**INPUT RECORDS:**
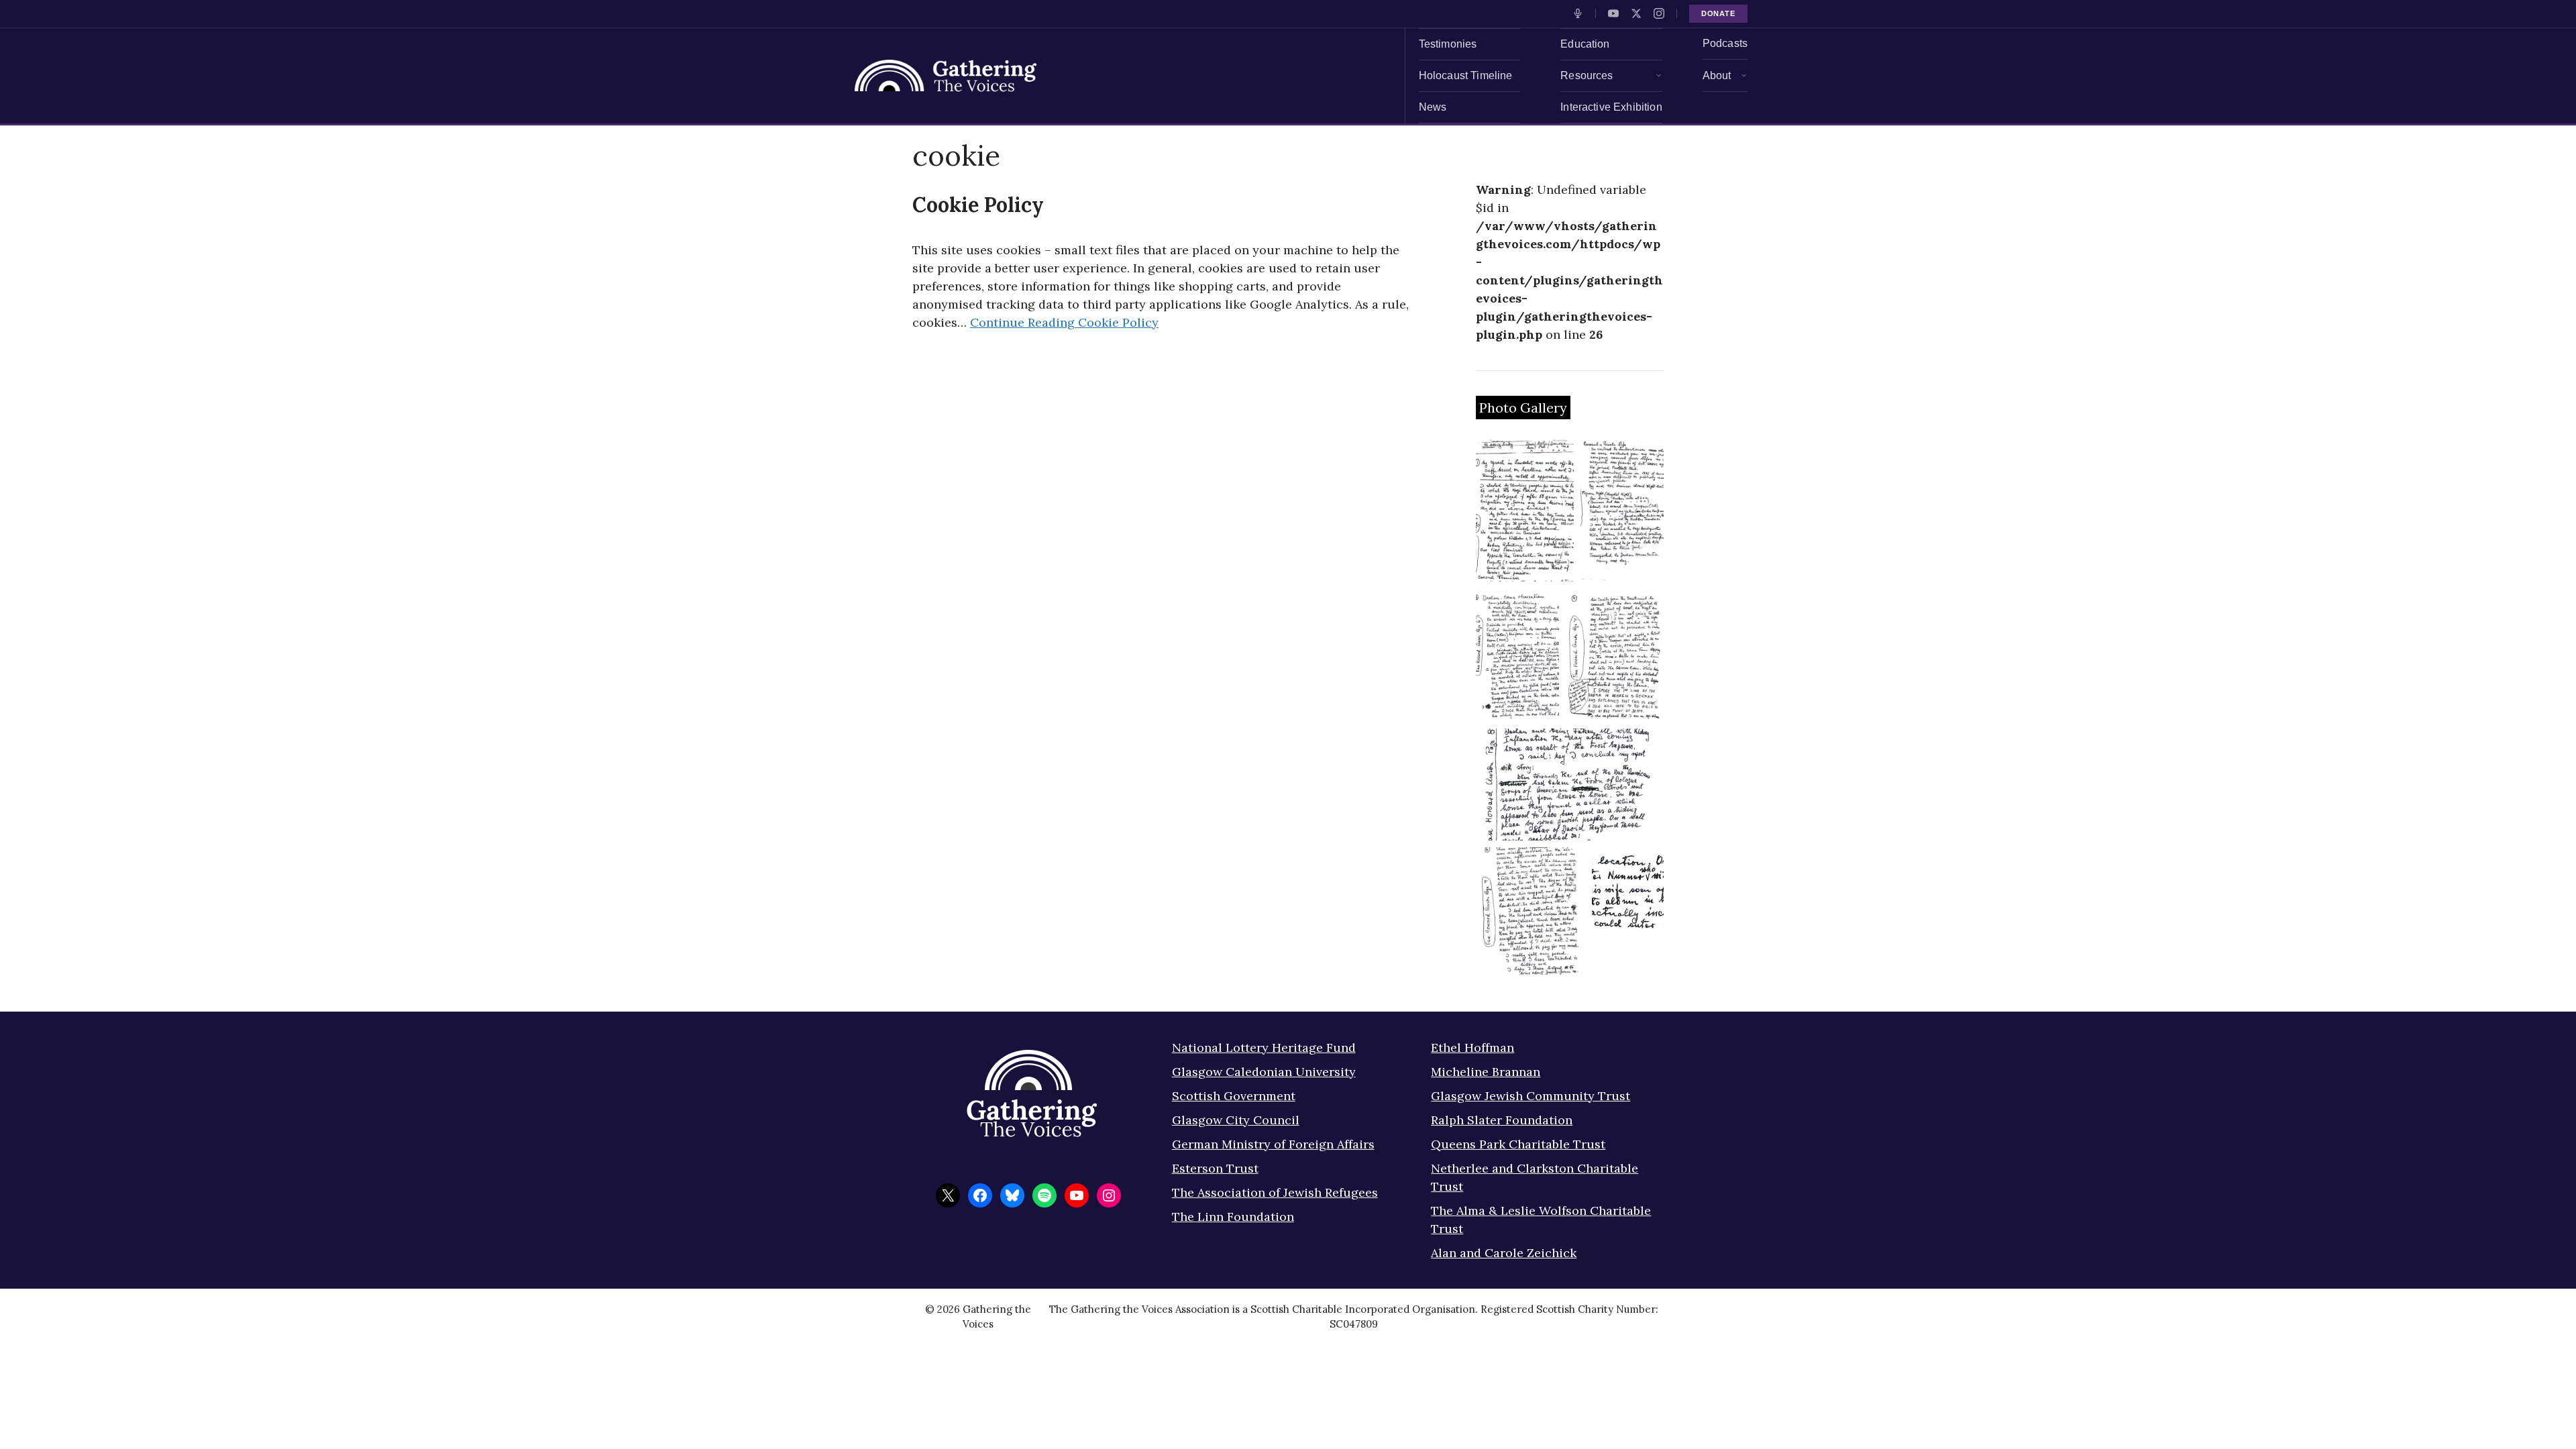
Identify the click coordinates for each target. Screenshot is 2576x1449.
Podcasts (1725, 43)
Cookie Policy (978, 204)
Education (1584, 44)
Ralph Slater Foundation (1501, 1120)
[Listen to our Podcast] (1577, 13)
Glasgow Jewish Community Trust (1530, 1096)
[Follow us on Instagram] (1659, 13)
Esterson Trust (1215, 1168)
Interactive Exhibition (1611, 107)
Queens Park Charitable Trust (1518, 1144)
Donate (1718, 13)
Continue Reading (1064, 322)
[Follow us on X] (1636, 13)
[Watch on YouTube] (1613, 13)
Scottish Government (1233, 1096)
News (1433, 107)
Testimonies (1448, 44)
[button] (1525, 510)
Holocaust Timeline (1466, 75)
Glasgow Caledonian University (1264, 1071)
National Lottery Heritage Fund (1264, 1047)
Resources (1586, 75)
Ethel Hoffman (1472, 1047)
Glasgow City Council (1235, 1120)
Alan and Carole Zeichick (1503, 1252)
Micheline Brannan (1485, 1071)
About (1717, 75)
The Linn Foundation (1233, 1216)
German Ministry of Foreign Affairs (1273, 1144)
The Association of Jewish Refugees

**PROBLEM DETAILS:**
Would you set down each line of the data exactly, with no images included?

**RESULT OF THIS TASK:**
Identify the click coordinates for each target. Screenshot is 2576x1449.
Podcasts (1725, 43)
Cookie Policy (978, 204)
Education (1584, 44)
Ralph Slater Foundation (1501, 1120)
[Listen to our Podcast] (1577, 13)
Glasgow Jewish Community Trust (1530, 1096)
[Follow us on Instagram] (1659, 13)
Esterson Trust (1215, 1168)
Interactive Exhibition (1611, 107)
Queens Park Charitable Trust (1518, 1144)
Donate (1718, 13)
Continue Reading (1064, 322)
[Follow us on X] (1636, 13)
[Watch on YouTube] (1613, 13)
Scottish Government (1233, 1096)
News (1433, 107)
Testimonies (1448, 44)
[button] (1525, 510)
Holocaust Timeline (1466, 75)
Glasgow Caledonian University (1264, 1071)
National Lottery Heritage Fund (1264, 1047)
Resources (1586, 75)
Ethel Hoffman (1472, 1047)
Glasgow City Council (1235, 1120)
Alan and Carole Zeichick (1503, 1252)
Micheline Brannan (1485, 1071)
About (1717, 75)
The Linn Foundation (1233, 1216)
German Ministry of Foreign Affairs (1273, 1144)
The Association of Jewish Refugees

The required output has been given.